World Bank Disses UPI

The regular emails one gets from the World Bank's Online Media Briefing Center are often a welcome sedate, bookish break from angry Press Clips readers and former Nigerian officials offering me a chance at lucrative financial opportunities. What better break from press releases than reports about bank regulation in Indonesia or development assistance in impoverished rural China?

That was until today, when the World Bank told email readers:

    We would like to inform you that the OMBC policy regarding embargo breaks has been applied to United Press International (UPI) after a UPI reporter on March 11 failed to honor the embargo notice on the World Bank East Asia Report on Infrastructure.
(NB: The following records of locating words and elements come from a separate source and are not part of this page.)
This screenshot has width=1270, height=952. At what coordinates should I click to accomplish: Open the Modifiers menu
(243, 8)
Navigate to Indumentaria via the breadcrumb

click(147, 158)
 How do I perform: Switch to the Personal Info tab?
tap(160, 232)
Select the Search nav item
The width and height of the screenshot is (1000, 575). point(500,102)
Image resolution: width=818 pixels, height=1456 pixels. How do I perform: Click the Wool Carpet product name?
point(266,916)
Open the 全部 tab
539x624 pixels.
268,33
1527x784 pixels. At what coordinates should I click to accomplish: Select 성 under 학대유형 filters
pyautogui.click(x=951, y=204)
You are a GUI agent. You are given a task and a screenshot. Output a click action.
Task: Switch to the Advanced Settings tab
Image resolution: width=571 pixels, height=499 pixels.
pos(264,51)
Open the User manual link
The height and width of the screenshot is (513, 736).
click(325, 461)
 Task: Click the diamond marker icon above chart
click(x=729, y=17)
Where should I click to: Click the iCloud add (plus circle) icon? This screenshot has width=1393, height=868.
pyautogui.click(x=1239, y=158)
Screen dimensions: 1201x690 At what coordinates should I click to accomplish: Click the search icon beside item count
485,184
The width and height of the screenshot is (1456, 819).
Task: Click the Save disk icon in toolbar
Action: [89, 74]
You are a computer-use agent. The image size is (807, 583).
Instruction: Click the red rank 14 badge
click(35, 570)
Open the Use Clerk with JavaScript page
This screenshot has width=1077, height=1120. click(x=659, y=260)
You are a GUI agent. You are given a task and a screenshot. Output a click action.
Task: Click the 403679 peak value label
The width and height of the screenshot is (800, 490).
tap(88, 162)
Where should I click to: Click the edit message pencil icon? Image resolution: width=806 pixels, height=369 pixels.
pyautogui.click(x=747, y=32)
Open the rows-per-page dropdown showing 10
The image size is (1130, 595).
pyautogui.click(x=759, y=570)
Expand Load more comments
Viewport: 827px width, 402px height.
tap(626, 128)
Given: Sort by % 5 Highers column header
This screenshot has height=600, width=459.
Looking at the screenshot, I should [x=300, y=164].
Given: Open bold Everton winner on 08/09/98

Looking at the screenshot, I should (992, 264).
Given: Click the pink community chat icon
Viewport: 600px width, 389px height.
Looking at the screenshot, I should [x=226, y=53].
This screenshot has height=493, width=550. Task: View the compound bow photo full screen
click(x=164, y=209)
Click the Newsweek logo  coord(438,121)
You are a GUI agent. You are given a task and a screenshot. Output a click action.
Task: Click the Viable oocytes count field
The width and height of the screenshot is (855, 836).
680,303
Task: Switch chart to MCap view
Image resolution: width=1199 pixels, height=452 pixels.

As a result, all reporters affiliated with UPI have been suspended from the OMBC for six months.

Sure, it's not quite Fitty Cent and Da Game, but as World Bank emails go, this is a Glock-full. The Bank goes on to explain how the early access that we media types get to its reports is to help us with our reporting, not to allow us to scoop other organizations who obey the rules. "In the case of an embargo break, the reporter and their organization will be denied access to the Online Media Briefing Center, and will be taken off distribution lists for all other Bank material, for six months," the Bank said.

I have no idea what the report on East Asian infrastructure said -- if the ending was a surprise, if any of the jokes were funny, if the male and female leads showed any real chemistry. But even if I did I couldn't tell you. So don't even ask. Nope. Shhhhh.